The Dos and Don’ts of Thanksgiving: An Article for Family Members
The holidays, especially Thanksgiving, can be a stressful time for both clients and family members. Clients in eating disorder treatment often worry about what foods will be served for the Thanksgiving meal, potential comments made by family members, holiday-sized portions of food, following their meal plans, and avoiding behaviors. Their loved ones may also have concerns about feeling like they have to walk on eggshells around the client for fear of saying the “wrong” thing. This can make for a tense environment during a time reserved for appreciating family and being together. Therefore, with help from the clients in our day treatment program, we have compiled a list of dos and don’ts on what to say (and what not to say) to loved ones in eating disorder treatment during the holidays.

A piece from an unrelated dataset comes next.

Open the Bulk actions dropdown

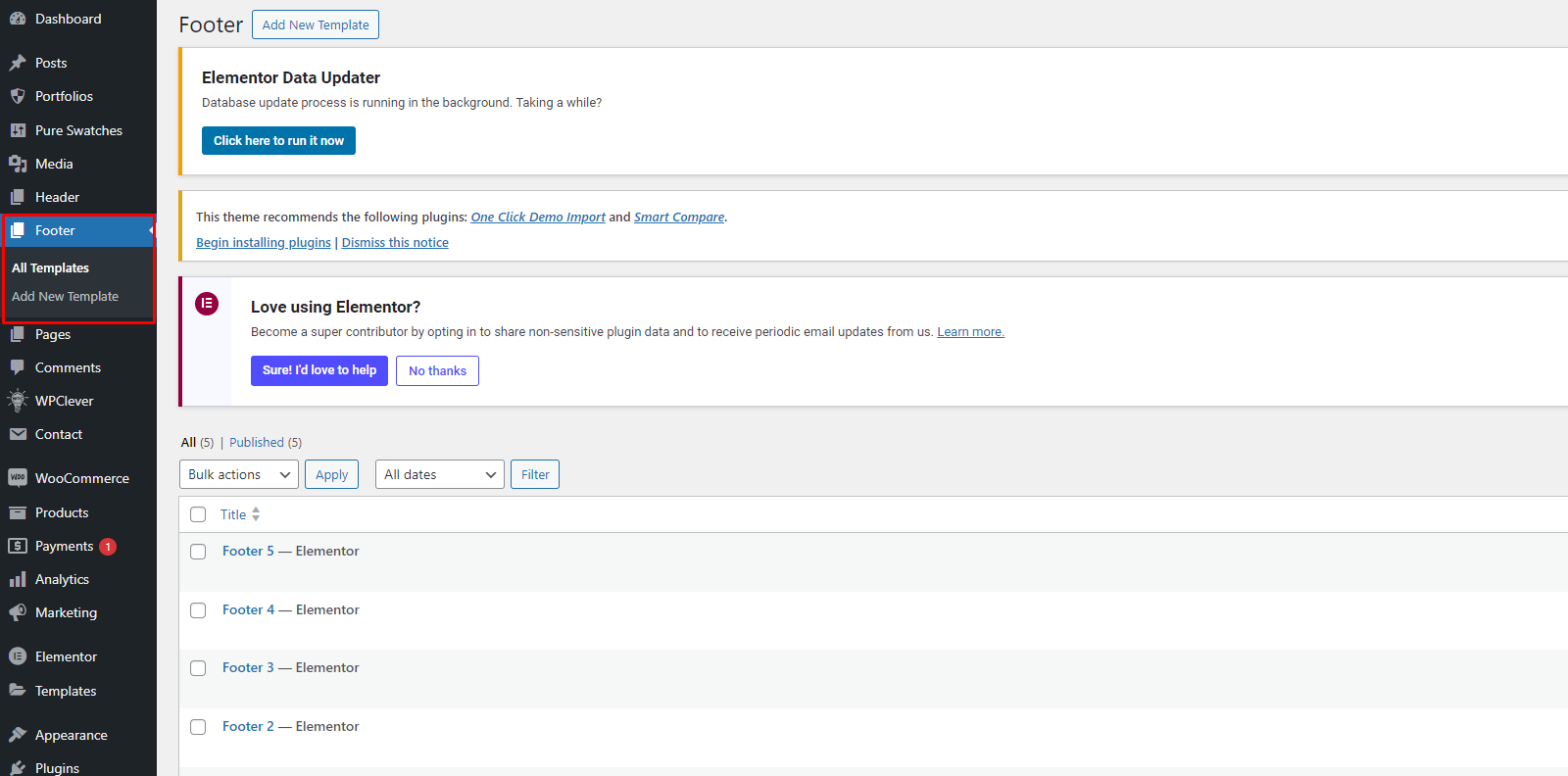point(239,474)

Please note that these suggestions are not based on research, but rather the experience of our clients. These suggestions may not be appropriate for everyone and every family.
Don’t comment on how your loved one looks. Avoid comments such as “you look good”, “you look healthy”, and “you look like you’ve gained/lost weight”. While you may be trying to compliment your family member on all of their hard work in treatment, these comments may be interpreted as “you look fat”, regardless of the intent behind them. It may be best to avoid appearance-oriented conversations altogether.

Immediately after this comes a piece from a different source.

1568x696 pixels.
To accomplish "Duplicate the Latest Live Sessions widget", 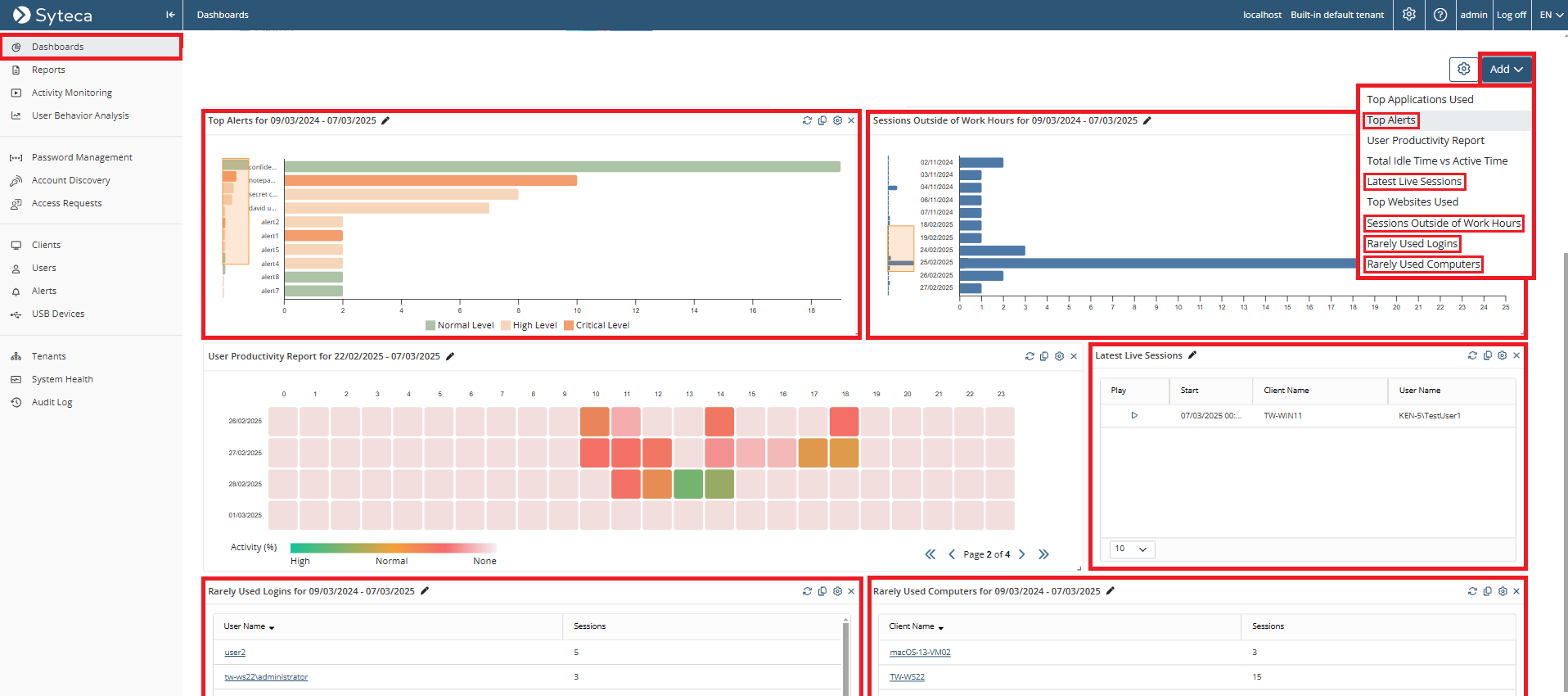I will click(x=1487, y=355).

Don’t comment on your loved one’s portion sizes at the table. The client most likely has a meal plan or is on a family-based treatment plan and will base their meals off of those guidelines. Drawing attention to portion sizes may result in increased discomfort and anxiety around food choices, and may encourage eating disorder urges and thoughts.
Don’t discuss your own anxiety about what you’re eating. Making comments about the calories/fat in food, talking about post-Thanksgiving diets, or making plans to exercise the next day can encourage eating disorder thoughts and worries for the client. It also sends a message that being full-on Thanksgiving is not normalized or acceptable.
Do enjoy the food and model healthy eating behaviors. This means not fasting prior to or after the meal and including a variety of foods in your Thanksgiving meal.
Do tell your loved ones how happy you are to see them and, at some point if it feels appropriate, remind them how much you care about them. Eating disorders are isolating illnesses and family support is often appreciated.
Don’t watch your loved one eat. This may make them feel self-conscious, alienated, and singled out.
Do plan activities to enjoy with your family. Distractions for the client will be important, both before and after the meal. (Suggestions include board games, football games, movies, conversation, outings…).
Do ask your loved one if they’re comfortable helping prepare and clean up the meal. Individuals with eating disorders think about food and eating constantly and a mental break can help ease discomfort. Instead of helping with cooking, ask your loved one to help set the table, decorate, and tidy up.
Do have normal conversations with your loved one that doesn’t include talking about therapy and treatment. If they are in treatment, they are most likely sick of talking about their eating disorder. Allow them to direct the conversation to treatment if they wish.
Do remember the spirit of Thanksgiving and honor the traditions of spending time with family, togetherness, and enjoying each other’s company.
This list is published with the permission of our clients.